From there, the New York Giants didn’t bat an eye, shipping their second-round pick, fourth-round pick and one of two seventh-round picks to Tennessee in order to move up seven spots to get Collins at the top of the second round (33rd overall). "When you move up to that spot, you have buddies around the National Football League, but they’re not buddy enough to let you come up there for free,” Giants general manager Jerry Reese said. “It’s a premium spot when you’re picking first in the second round, so you’ve got to pay to go up there and secure a guy. We paid a fair price for him—very fair.” Collins’ slide is perhaps most baffling to Nick Saban, his former college coach who admitted in an interview with SiriusXM NFL Radio that he was perplexed to see his former student-athlete fall out of the first round. "He's a fine person. He’s got no character issues. He's played on some really good defensive teams and has been a great leader, so I don't get it,” Saban said. Collins is a versatile playmaker who told reporters that he models his game after the late Sean Taylor, a hard-hitting, fearless and no-nonsense force who brought swagger as well as attitude to the University of Miami and then later to the Washington Redskins.

That’s what Collins hopes to contribute to a Giants defense that finished 29th overall (375.8 yards/game), 30th against the run (135.1 yards/game) and 17th against the pass (240.6 yards/game) in 2014. Collins certainly has the credentials to help correct some of those deficiencies. While the competition level between college—even if it’s a top program—and the NFL is different, let’s see how Collins performed last year and how his numbers might help get the new Giants defense off on the right track.

Run Defense

Since Collins is so widely thought of as a box safety—perhaps due to his 6’0”, 228-pound size—let’s first look at his production in run support on plays eight yards or closer to the line of scrimmage.

According to Pro Football Focus, Collins was the 10th-best safety last year on plays where the ball-carrier was tackled within eight yards of the line of scrimmage, logging 16 tackles (13 solo) and just one missed tackle in 114 run-game snaps.

Nine of Collins’ tackles were stops for zero or negative yardage, as he finished with a 7.9 run-stop percentage.

Again, acknowledging that college and the pro levels are different brands of competition, Collins’ 7.9 run-stop percentage topped the overall production of all of the Giants safeties last year.

In the missed tackles department, Stevie Brown, Antrel Rolle and Quintin Demps—all of whom logged at least 200 run-game snaps—combined for six missed tackles within eight yards of the line of scrimmage, five of those by Rolle and the other by Demps. How bad was it for the Giants safeties, who are supposed to be among the last line of defense?

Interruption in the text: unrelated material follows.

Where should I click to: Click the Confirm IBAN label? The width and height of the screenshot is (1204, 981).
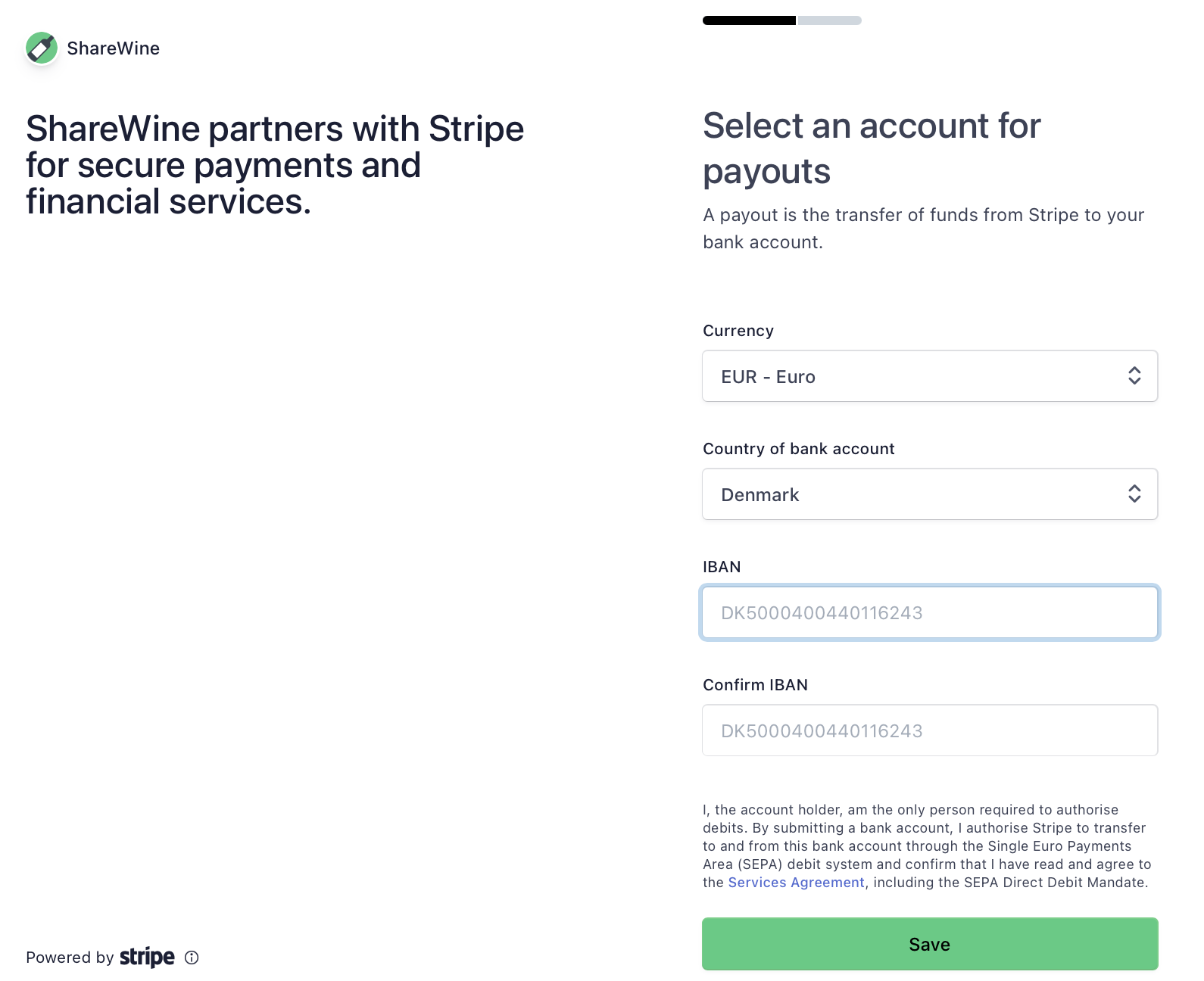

According to the Giants’ year-end stat package. New York allowed 68 runs of 10-plus yards, 19 of those going for 20-plus yards. Four of those big-play runs resulted in touchdowns, and all four were the result of a missed tackle.

Pass Coverage

With the Giants believed to be planning to use their safeties interchangeably, Collins is sure to draw some assignments in coverage. According to Rick Drummond of Pro Football Focus, Collins needs to focus on improving the coverage part of his game:

While he is sure and comfortable coming down to meet receivers catching the ball in front of him (often with a thump), when put in situations where he needs to turn and run or otherwise chase a route, the hitch in his athleticism crops up. He’s not smooth in that transition and his angles need to improve as he doesn’t seem to embrace the top-down safety mentality, often coming at routes in a flat, cross-field path. For what it’s worth, at the combine his 40 time was among the best at the position while his 3-cone and short shuttle were among the worst. Drummond goes on to note that Collins allowed 37 completions on 58 pass targets, putting him among the most targeted safeties in this class with the most pass completions allowed.

That’s the bad news.

The good news is that Collins only gave up 8.3 yards per reception, which had him among the 10 best safeties.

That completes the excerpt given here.